Two behaviors worth calling out explicitly:

  • Unknown name returns null, with a warn-level log line, the same tolerance-for-unknown-input contract as ctx.scene.spawn. It never throws.
  • Destroying the returned root does NOT cascade to its children. ctx.scene.destroy is per-entity; a spawned prefab subtree is a set of independent entities that happen to share parentId links, not a unit the runtime tracks together. If you want the whole subtree gone, destroy each child yourself.

No prefab marker is attached to runtime-spawned entities.
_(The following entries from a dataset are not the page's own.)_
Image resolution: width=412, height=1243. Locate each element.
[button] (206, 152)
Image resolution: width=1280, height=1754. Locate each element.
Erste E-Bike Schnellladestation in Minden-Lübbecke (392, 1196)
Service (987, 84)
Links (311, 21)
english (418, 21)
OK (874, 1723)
The marker is an authoring/live-link concept for scene files; a spawned-at-runtime subtree has no asset to sync back to, and no live game state should depend on script-spawned enemies staying in lockstep with an asset someone edits mid-session.

Editor flows

  • Save as prefab (Hierarchy, per-entity row action): serializes the selected entity’s subtree via createPrefab, prompting for a name inline.
  • Add to scene (Assets panel, on a prefab asset’s card): calls instantiatePrefab into the currently open scene, positioned at the viewport center.
  • Update prefab (Inspector; shown as a banner reading “Instance of <name>” when the selected entity carries a prefab marker): calls updatePrefab for that one instance, which, per the merge semantics above, also re-syncs every other instance in the same action.
  • Sync all (Inspector, same banner) / Sync instances (Assets panel, on the prefab asset’s card): both call syncPrefabInstances, after a preflight that counts affected instances across every scene and shows a confirm dialog stating the scope.
  • Override dots + revert (Inspector): a field that diverges from the prefab grows a small ember dot next to its label and a Revert button on hover. See editor.md for the full per-field/instance revert UI. The banner shows a running override count and a Revert all action.

See also

  • scripting.md: the full ctx.scene API, including spawnPrefab alongside spawn/destroy.
  • cli.md: the hearth prefab command group.
  • components.md: the entity-level prefab marker field (not a component).
  • architecture.md: where prefab serialization/instantiation lives in the codebase.
  • ember-horde (packages/examples/ember-horde) is the reference project for all of this: an Enemy prefab with several plain instances plus one Elite Enemy instance that overrides SpriteRenderer.color/ width/height (a bigger, red variant). Edit the base prefab and re-run hearth prefab update to watch the plain instances pick up the change while the elite’s overrides survive the sync.